• Text segment
================================

Fig. 1.1 Steps in the KDD process
Step 1: Data Collection
The first step in the KDD process is the collection of data. In the case of
information about individuals, this may be done explicitly, for instance, by asking
people for their personal data, or non-explicitly, for instance, by using databases
that already exist, albeit sometimes for other purposes. The information requested
usually consists of name, address and e-mail address. Depending on the purpose
for which the information will be used, additional information may be required,
such as credit card number, occupation, hobbies, date of birth, fields of interests,
medical data, etc.
It is very common to use inquiries to obtain information, which are often
mandatory in order to obtain a product, service, or price reduction. In this way, a
take-it-or-leave-it situation is created, in which there is often no choice for a
consumer but to fill in his personal data. 10 In most cases, the user is notified of the
fact that privacy regulations are applied to the data. However, research shows that
data collectors do not always keep this promise, especially in relation to
information obtained on the Internet. 11 The same research also shows that
customers are often not informed about the use that is made of the information,
and in general much more information is asked for than is needed, mainly because
it is thought that such data may be useful in the future.

================================

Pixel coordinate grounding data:
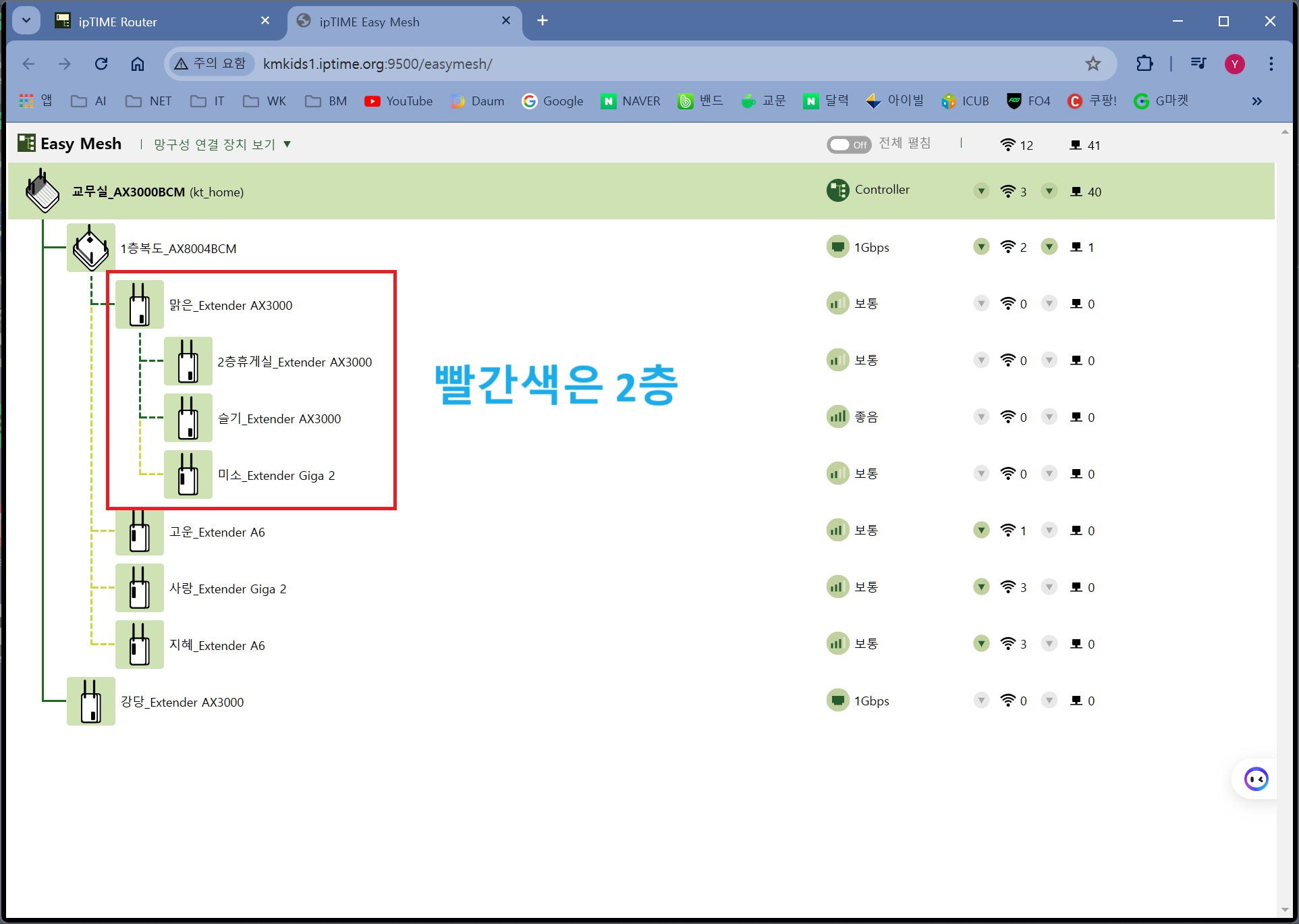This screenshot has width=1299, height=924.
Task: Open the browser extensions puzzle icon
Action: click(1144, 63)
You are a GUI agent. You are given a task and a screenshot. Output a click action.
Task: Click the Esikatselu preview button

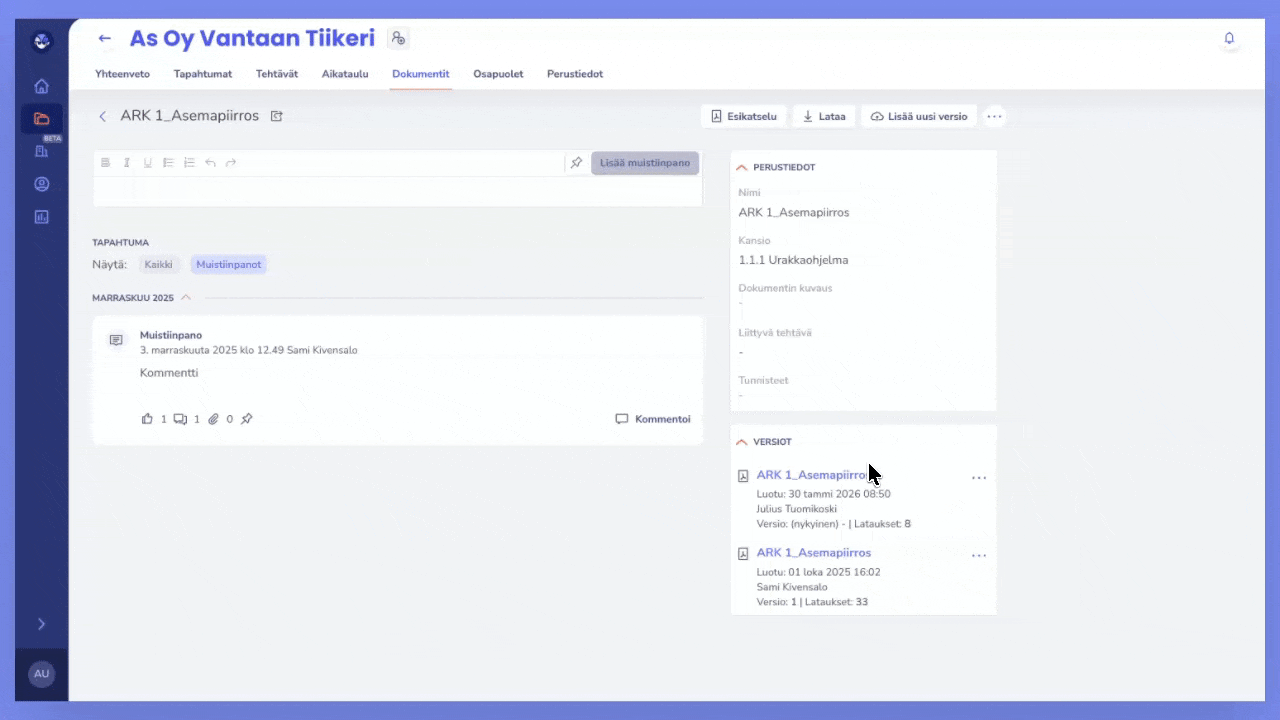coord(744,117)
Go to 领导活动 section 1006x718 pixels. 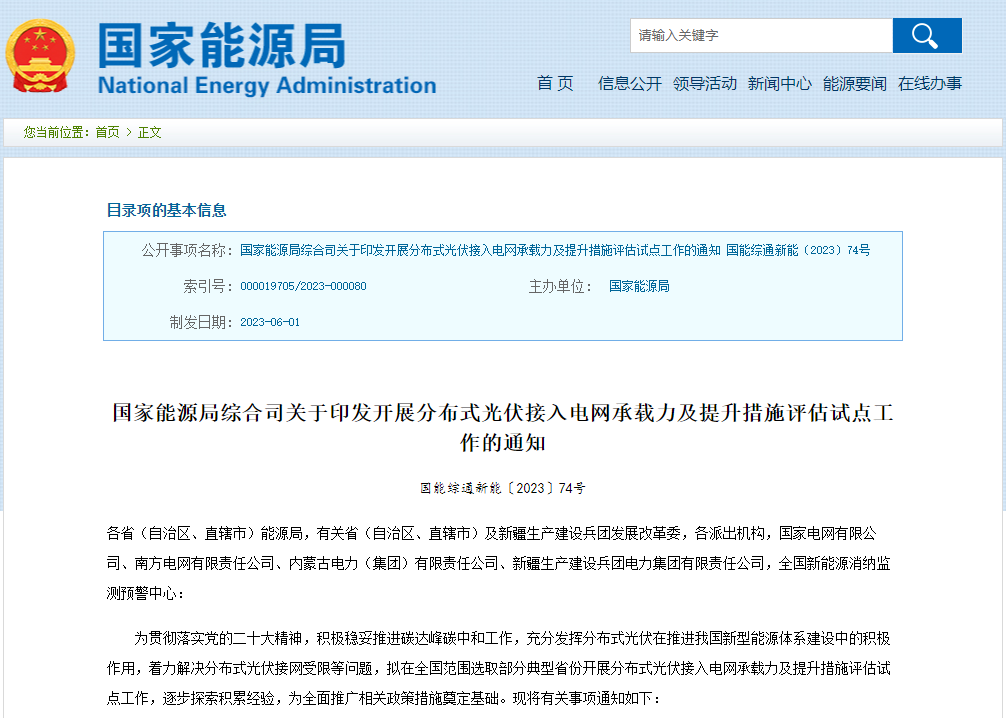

================================

• Problems to work on
1. Answer these questions about the passage on data collection in the KDD process:
(a) What information is usually requested?
(b) What kind of situation do mandatory inquiries create?
(c) According to the research, why is much more information asked for than is needed?
2. Carry the passage on data collection in the KDD process forward from its final sentence.
The pixel coordinate grounding data is separate material and has no connection to the passage on data collection.

• Exercise results
1.
(a) Name, address and e-mail address.
(b) A take-it-or-leave-it situation, in which a consumer often has no choice but to fill in his personal data.
(c) Mainly because it is thought that such data may be useful in the future.

2.
Step 2: Data Preparation
In the second step of the KDD process, the data is prepared by rearranging and
ordering it. Sometimes, it is desirable that the data be aggregated. For instance, zip
codes may be aggregated into regions or provinces, ages may be aggregated into
five-year categories, or different forms of cancer may be aggregated into one
disease group. In this stage, a selection is often made of the data that may be
useful to answer the questions set forth. But in some cases, it may be more
efficient to make such a selection even earlier, in the data collection phase. The
type of data and the structure and dimension of the database determine the range
of data-mining tools that may be applied. This may be taken into account in
selecting which of the available data will be used for data mining.
10 These take-it-or-leave-it options are sometimes referred to as conditional offers .
11 Artz, M.J.T. and Eijk, M.M.M. van (2000).